Hey! I just purchased a new male yesterday at total pet and I was amazed at what I found! A purple betta! Now here's my question. Is he a true purple betta? Because from what I know those are fairly rare. (Sorry for the poor quality photo)


----------



## registereduser (Jul 30, 2010)

I see them now and then at Petco. When I saw mine I grabbed him cuz he was so gorgeous. I really didn't have the room so I offered him for adoption but no one could pay. So he's my forever fish now! This thread has a photo and video link:

http://www.bettafish.com/showthread.php?t=238890&page=2#post2719985


----------



## registereduser (Jul 30, 2010)

I bought my avatar fish from a breeder advertised as a purple fish. He was kind of purple. Then he darkened to a deep cobalt blue. Still glad I have him because he is so unique in other ways and adorably runty!


----------



## trilobite (May 18, 2011)

True purple doesnt exist.

Its usually blue with redwash and when the lighting hits the fish right, it appears purple. Thats why most fish advertised as purple are just your average royal blue with redwash fish.
I saw someone in my country advertising a "purple" betta for an extremely high price, the photo was an overexposed one, like most "purple" betta photos are.
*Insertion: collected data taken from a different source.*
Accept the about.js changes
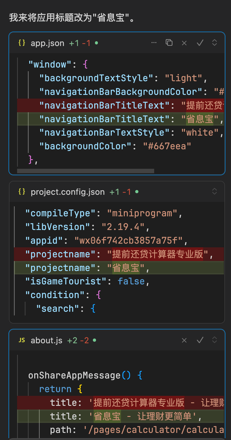Screen dimensions: 231x440 click(x=200, y=340)
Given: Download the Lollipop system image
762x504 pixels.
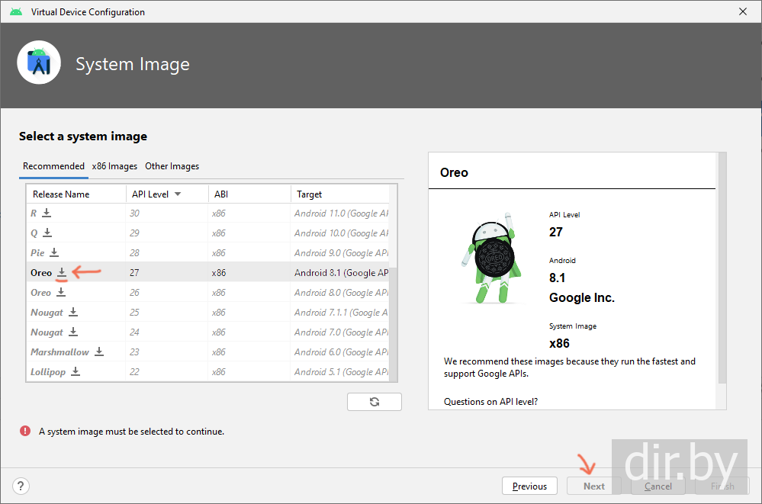Looking at the screenshot, I should pyautogui.click(x=76, y=371).
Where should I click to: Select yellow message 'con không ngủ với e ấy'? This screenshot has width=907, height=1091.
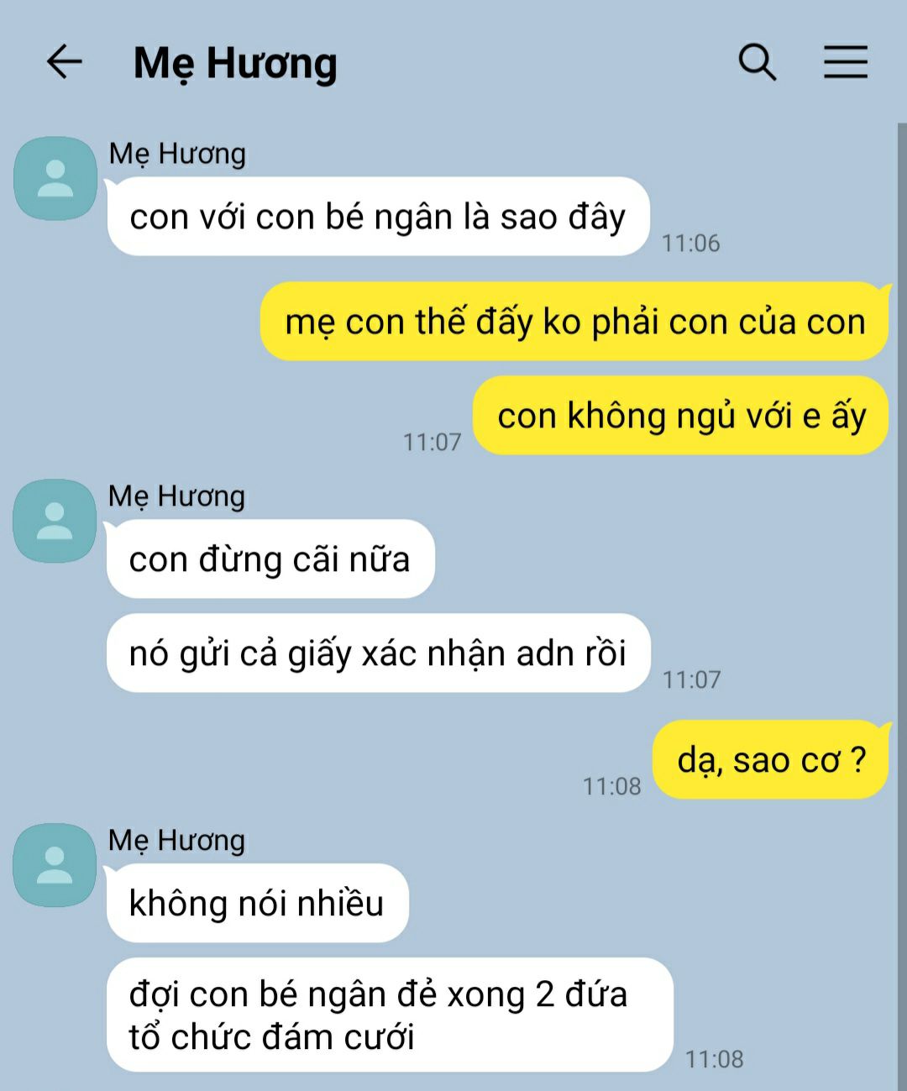[681, 416]
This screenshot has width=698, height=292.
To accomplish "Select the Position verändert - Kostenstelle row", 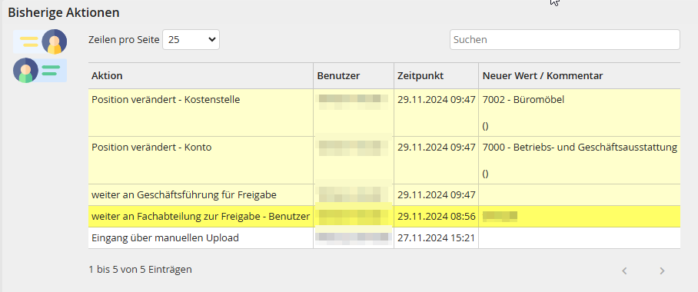I will point(384,113).
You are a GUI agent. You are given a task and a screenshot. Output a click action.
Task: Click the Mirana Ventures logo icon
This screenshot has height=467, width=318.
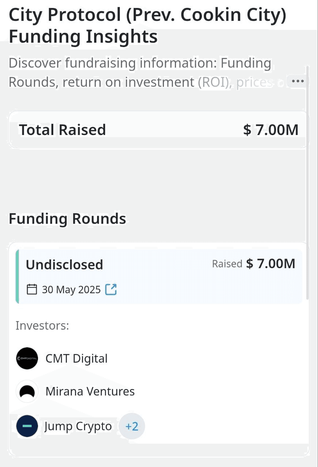(27, 391)
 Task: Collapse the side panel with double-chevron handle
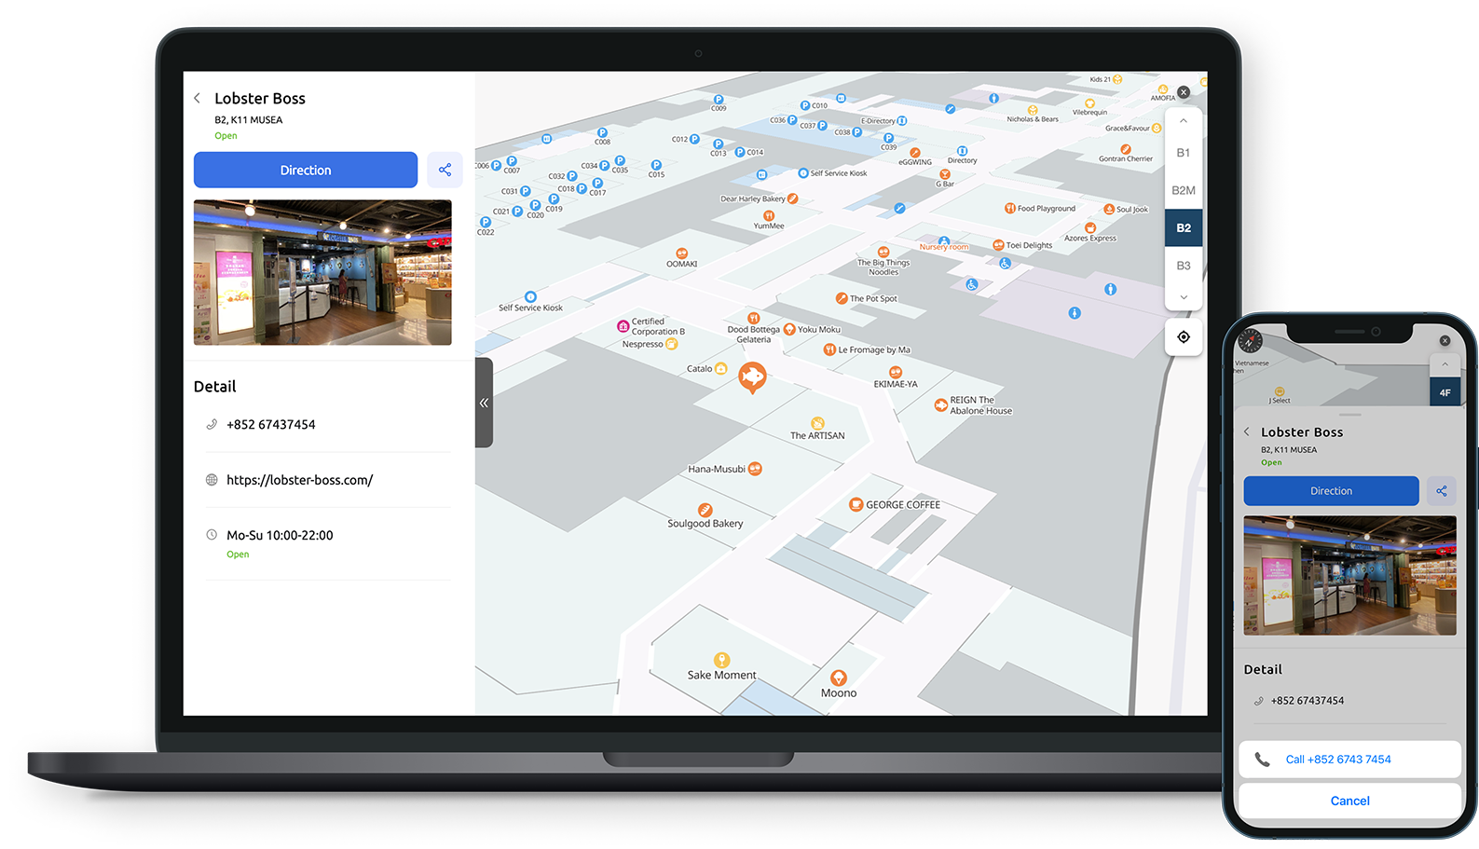click(x=484, y=403)
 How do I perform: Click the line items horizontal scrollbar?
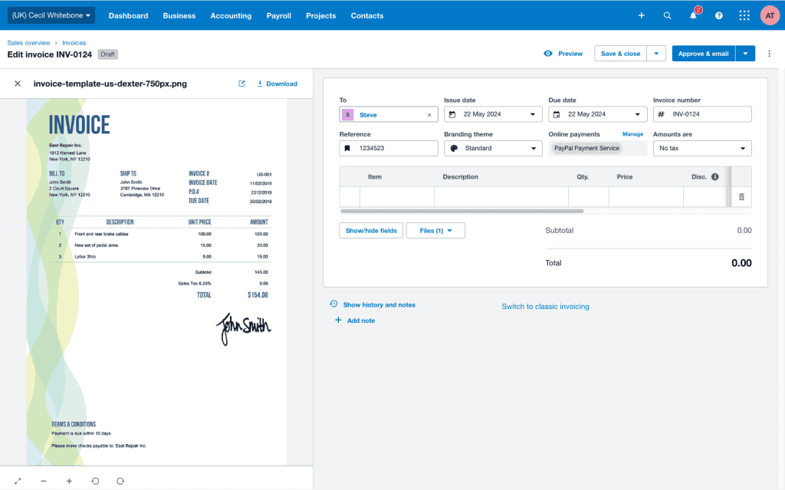coord(461,211)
Fish turned out to be a normal blue fish.

I think the purplest you can get is a salamender, which is red with blue scales on top, some are in the right combo to give off a purple look in the right light. There is no actual purple gene though


----------



## MattsBettas (Dec 18, 2012)

+1

True purple, like blue dragons, just doesn't work genetically with bettas.


----------



## megaredize (May 21, 2012)

your fish is beautiful. I love seeing purple in bettas


----------



## registereduser (Jul 30, 2010)

MattsBettas said:


> +1
> 
> True purple, like blue dragons, just doesn't work genetically with bettas.


Huh, now that you mention it I never saw a blue betta with dragon scales! That would be awesome tho, royal blue with white dragonscale body!

I guess we will never see a solid true purple but I have seen plenty of purple in bettas in many shades.


----------



## blufish425 (Jul 29, 2013)

So the betta in my avatar pic, is he salamander? This picture was taken with my phone, no filter or anything. Actually the picture makes him look slightly more blue than he is in person. His body is a vibrant lavender color, definitely not blue. Also he is a dragon scale.


----------